Salvage

This week, my aunt and I went to a biopsy appointment (for the suspected cancer found in the mammogram). My aunt's mobility is severely limited by the ALS at this point. Her fine motor skills are mostly gone, her gross motor skills are tenuous and unreliable. We had to transfer between the wheelchair and the car – or gurney – or mammogram stool – about 7 times over the course of 6 hours. And that was about 2 transfers too many. I was pretty livid at the medical staff when they wanted to take "just one more mammogram" after the biopsy "to check the marker."

Nothing is simple when one is essentially wheelchair bound. At the end of the appointment, I used the gait belt to lift her into the passenger seat of my car. She's so tiny and the gait belt, which goes around her waist,  needed so much tightening - and then, still, it slid up her rib cage, heading for her newly created incision... Ack! HORRIBLE! At one point, I glanced up at the car next to us to see an older gentleman transferring much more easily between his wheelchair and the car, and I wondered how long ago that was us. Three months ago were we able to transfer that easily? Or last week? Or just this morning?

It was extraordinarily strenuous and tiring day. 

Without a doubt, I feel that I've been shocked by the way ALS has robbed her of ordinary movement, strength, and balance...but (perhaps more surprisingly) I also feel like I'm really growing a lot in my understanding of disability.

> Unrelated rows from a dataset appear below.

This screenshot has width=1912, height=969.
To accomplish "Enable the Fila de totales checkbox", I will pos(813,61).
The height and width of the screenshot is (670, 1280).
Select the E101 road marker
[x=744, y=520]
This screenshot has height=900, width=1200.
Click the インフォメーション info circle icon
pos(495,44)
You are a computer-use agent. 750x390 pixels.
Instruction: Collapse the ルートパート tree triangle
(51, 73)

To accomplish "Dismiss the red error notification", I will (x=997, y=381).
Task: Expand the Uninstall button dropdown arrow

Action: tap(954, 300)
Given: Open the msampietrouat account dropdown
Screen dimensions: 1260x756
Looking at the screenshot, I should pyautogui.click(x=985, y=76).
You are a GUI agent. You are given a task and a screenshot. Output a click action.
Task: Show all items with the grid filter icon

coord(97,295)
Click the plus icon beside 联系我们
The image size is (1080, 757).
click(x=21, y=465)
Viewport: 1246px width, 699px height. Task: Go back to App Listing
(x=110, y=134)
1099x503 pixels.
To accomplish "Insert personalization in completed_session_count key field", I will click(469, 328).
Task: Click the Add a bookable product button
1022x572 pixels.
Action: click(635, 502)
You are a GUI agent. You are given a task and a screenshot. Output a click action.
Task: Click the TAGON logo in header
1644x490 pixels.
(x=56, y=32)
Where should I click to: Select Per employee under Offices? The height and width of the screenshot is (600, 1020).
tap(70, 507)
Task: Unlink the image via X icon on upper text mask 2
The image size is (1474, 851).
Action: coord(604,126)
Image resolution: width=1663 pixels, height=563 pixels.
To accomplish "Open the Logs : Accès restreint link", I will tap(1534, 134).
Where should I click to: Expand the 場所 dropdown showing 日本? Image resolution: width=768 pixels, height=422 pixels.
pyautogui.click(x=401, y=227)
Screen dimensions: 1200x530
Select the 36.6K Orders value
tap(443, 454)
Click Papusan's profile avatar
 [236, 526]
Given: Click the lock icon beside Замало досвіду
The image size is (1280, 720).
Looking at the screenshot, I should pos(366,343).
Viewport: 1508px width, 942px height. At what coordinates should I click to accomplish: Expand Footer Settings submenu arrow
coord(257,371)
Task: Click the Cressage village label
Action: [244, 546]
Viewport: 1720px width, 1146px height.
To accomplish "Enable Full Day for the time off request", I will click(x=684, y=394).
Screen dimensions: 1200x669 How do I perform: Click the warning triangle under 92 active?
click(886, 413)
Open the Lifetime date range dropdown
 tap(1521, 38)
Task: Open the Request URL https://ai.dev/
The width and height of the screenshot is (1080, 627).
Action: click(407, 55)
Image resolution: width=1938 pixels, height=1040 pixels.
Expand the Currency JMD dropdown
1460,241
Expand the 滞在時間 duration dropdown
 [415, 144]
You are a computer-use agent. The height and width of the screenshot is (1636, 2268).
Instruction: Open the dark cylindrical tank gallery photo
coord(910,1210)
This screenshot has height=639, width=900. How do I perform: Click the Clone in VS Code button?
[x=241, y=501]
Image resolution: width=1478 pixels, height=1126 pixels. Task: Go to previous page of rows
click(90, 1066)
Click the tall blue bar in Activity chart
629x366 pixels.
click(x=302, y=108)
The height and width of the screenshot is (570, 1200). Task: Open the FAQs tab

I cringed a bit to write "disability" because I know that advocates like to use the term "differently-abled." But in the case of ALS, which grows progressively worse, it feels important to acknowledge the reductive nature of the disease. 

I'm not quite sure what I will do with my new-disability-enlightened-eyes, but I do hope that I can salvage something from this experience that can help others in the future. Sometimes I find myself surprised by how oblivious society is to disability. Even medical staff can be impressively clueless.  I'm not sure if that reflects a lack of training, a lack of respect, or a lack of exposure...? As far as training goes, I've spent a good amount of time looking at accessibility diagrams and designing "accessibility" into the buildings that I've worked on as an architect, but after having this hands-on experience, I wouldn't pretend that THAT kind of training is the same as exposure and experience. I think as a patient, my aunt often takes other's clueless-ness as a lack of respect, which is understandable, but serves to make her even more frustrated. Among the wisdoms that come out of experience and exposure, is acknowledging there are no easy, simple solutions.

Nonetheless, I wouldn't mind if my future ability to apply these lessons was a little less in the trenches.